India to Develop Kyrgyz Torpedo Testing Facility
Monday 19 September 2011
NEW DELHI (Indian Defence) – In a bid to strengthen its underwater attack capabilities, India is planning to develop an existing facility in the central Asian republic of Kyrgyzstan which will produce state-of-the-art torpedoes.
- For fifty years, Dastan Joint Stock Co. in Kyrgyzstan has developed a whole array of Soviet torpedo weaponry and dozens of different types of navigation systems, explosives, tele-guidance systems and non-standard control and measurement equipment for them. These systems have dominated the world weapon’s market for decades, offering parity with potential adversaries.
The existing facility of the Torpedo Testing Centre, located at Issyk Kul lake in the Karakul province, 250 km away from the capital Bishkek, is considered one of the best locations to launch and recover torpedoes fired during test trials.

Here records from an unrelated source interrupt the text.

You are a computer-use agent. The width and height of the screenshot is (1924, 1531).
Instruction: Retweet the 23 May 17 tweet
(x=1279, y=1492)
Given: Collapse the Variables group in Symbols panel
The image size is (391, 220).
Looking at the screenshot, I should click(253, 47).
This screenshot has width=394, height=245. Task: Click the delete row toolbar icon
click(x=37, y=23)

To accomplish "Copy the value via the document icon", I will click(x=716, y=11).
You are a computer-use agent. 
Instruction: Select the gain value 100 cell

“The facility was visited by defence minister AK Antony a few months ago. An Indian delegation would be visiting Kyrgyzstan soon to make an assessment of investment needed for the project and the terms and conditions for co-developing it,” DRDO chief controller W Selvamurthy said.
To develop existing infrastructure at the centre, India has proposed to engage local companies with available know how in torpedo technology to co-develop the facility.
“India is willing to develop the centre to test all kinds of torpedoes such as heavy weight torpedoes and those having thermal navigation system,” Selvamurthy said.
The centre has constructed a network of sensors which can monitor the speed, velocity, homing in and direction of the torpedo once it is fired. This enables scientists to make necessary modifications in the navigation system to make the missiles more accurate and fool-proof.
India is also planning to use the facility to test the Autonomous Underwater Vehicle Developed by Naval Scientific and Technological Laboratory (NSTL).
Developed during the Soviet era, the facility was used by the Russian military as a testing site for torpedo propulsion and guidance systems, and Karakol was home to a sizable population of military personnel and their families.